Aim of the task –
The required output is the line with "You are a computer-use agent." plus all lines that follow it to the end of the listing below, written out exactly, with no pictures.

Source information –

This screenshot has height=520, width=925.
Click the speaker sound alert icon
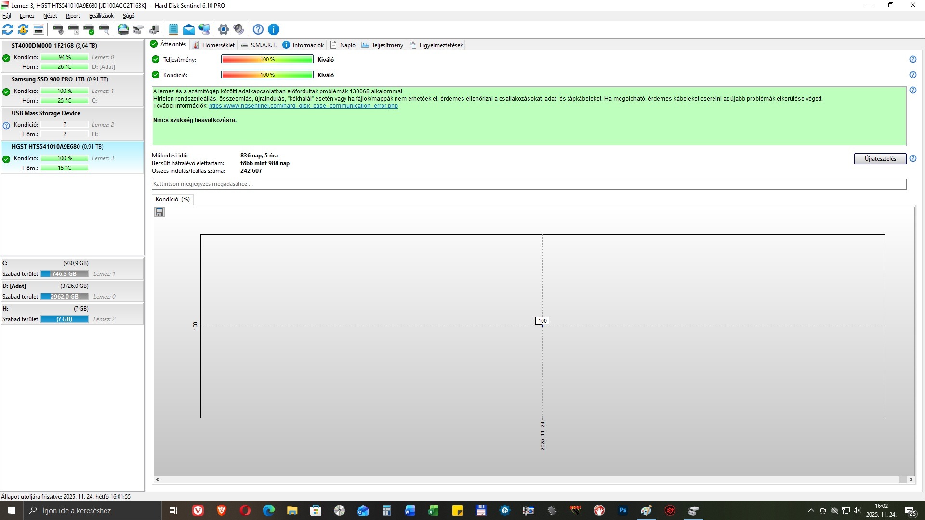pos(238,29)
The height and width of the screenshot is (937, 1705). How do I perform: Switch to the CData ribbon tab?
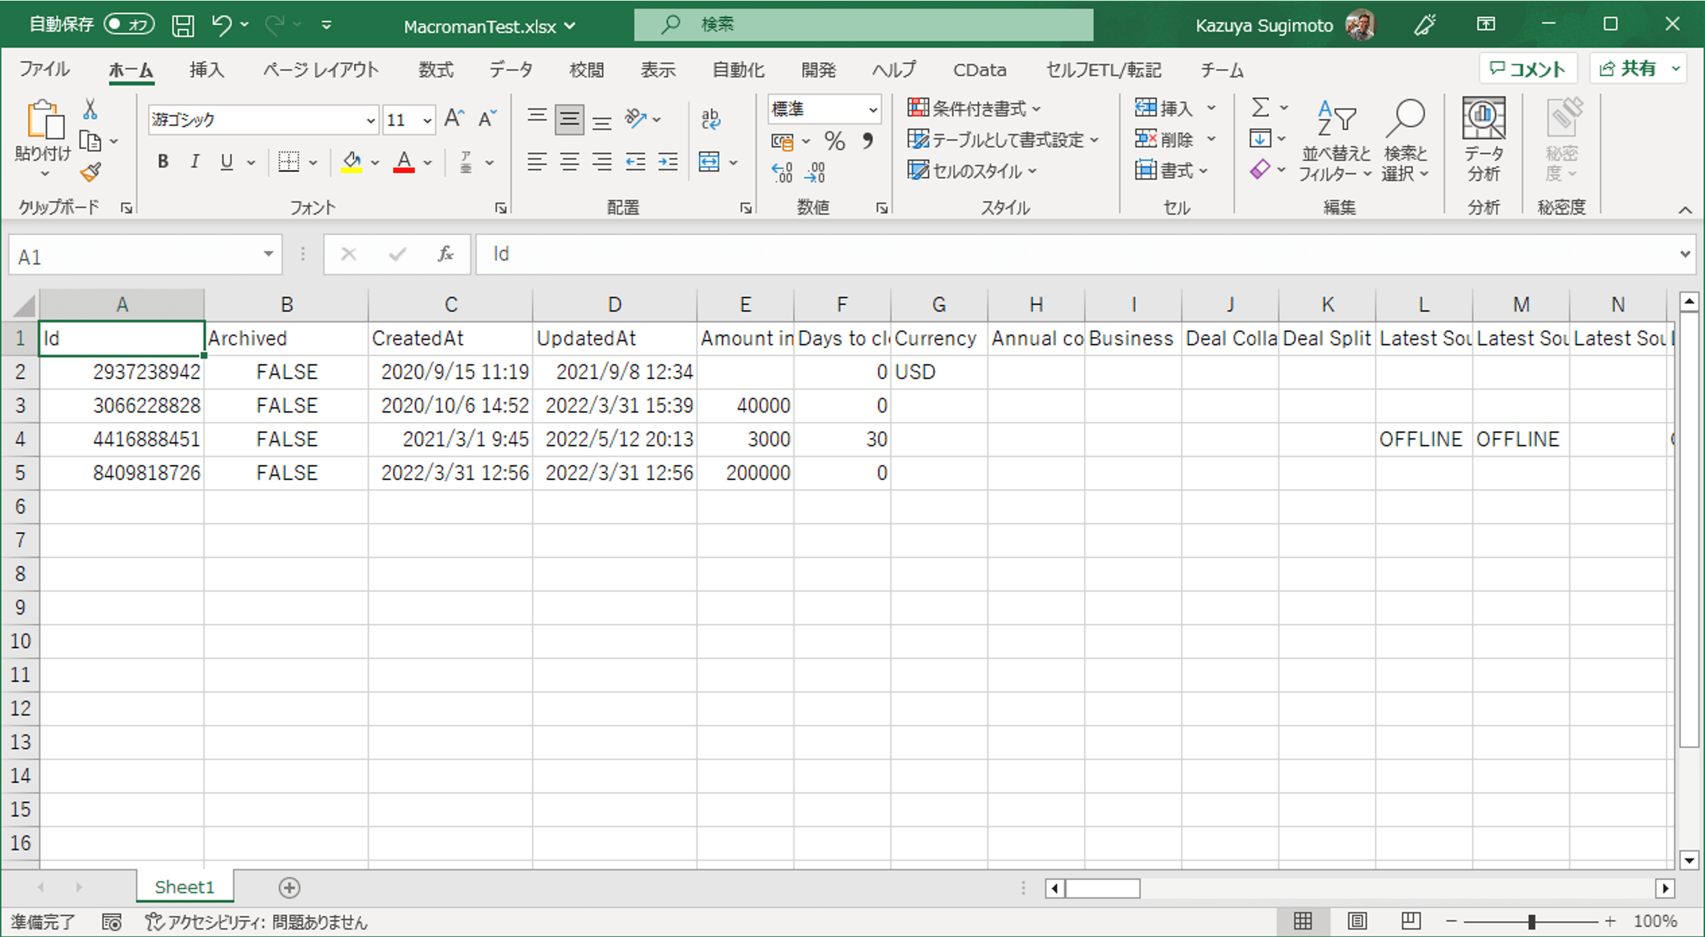coord(979,69)

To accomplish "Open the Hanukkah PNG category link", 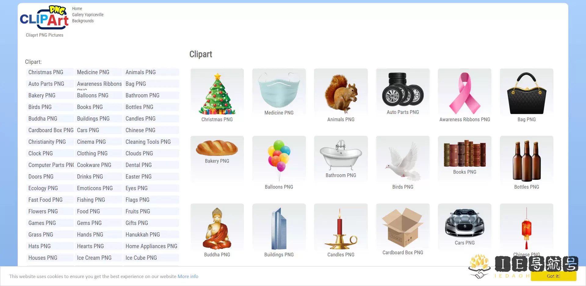I will [143, 234].
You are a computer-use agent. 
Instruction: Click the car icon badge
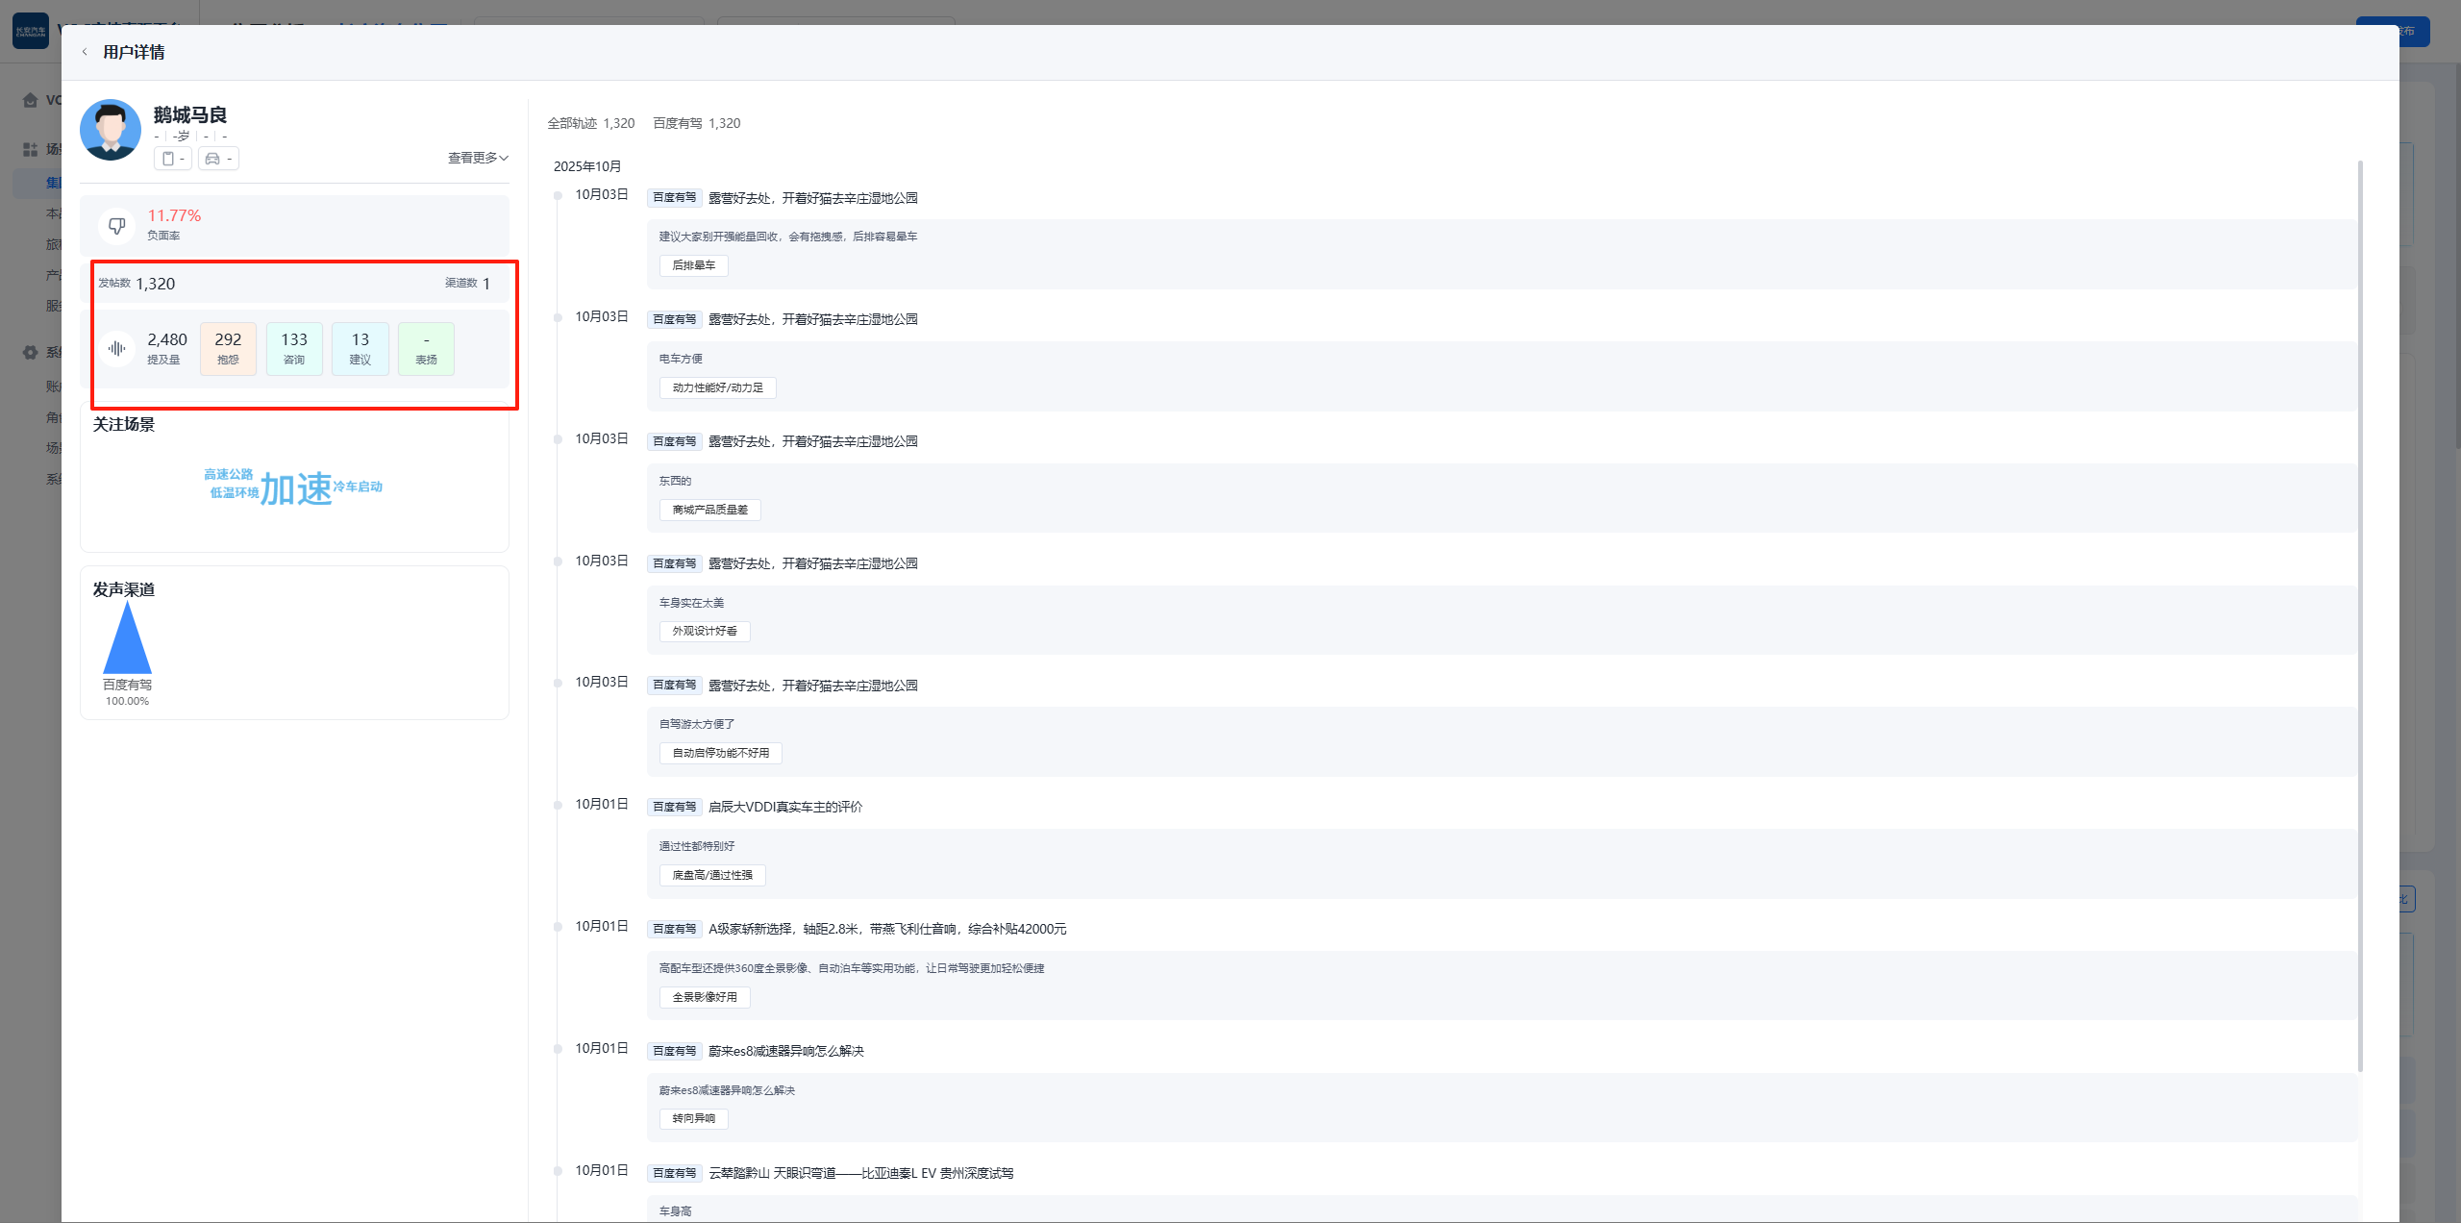pos(217,159)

Task result –
You are a computer-use agent. 
Instruction: Click the car icon badge
pos(217,159)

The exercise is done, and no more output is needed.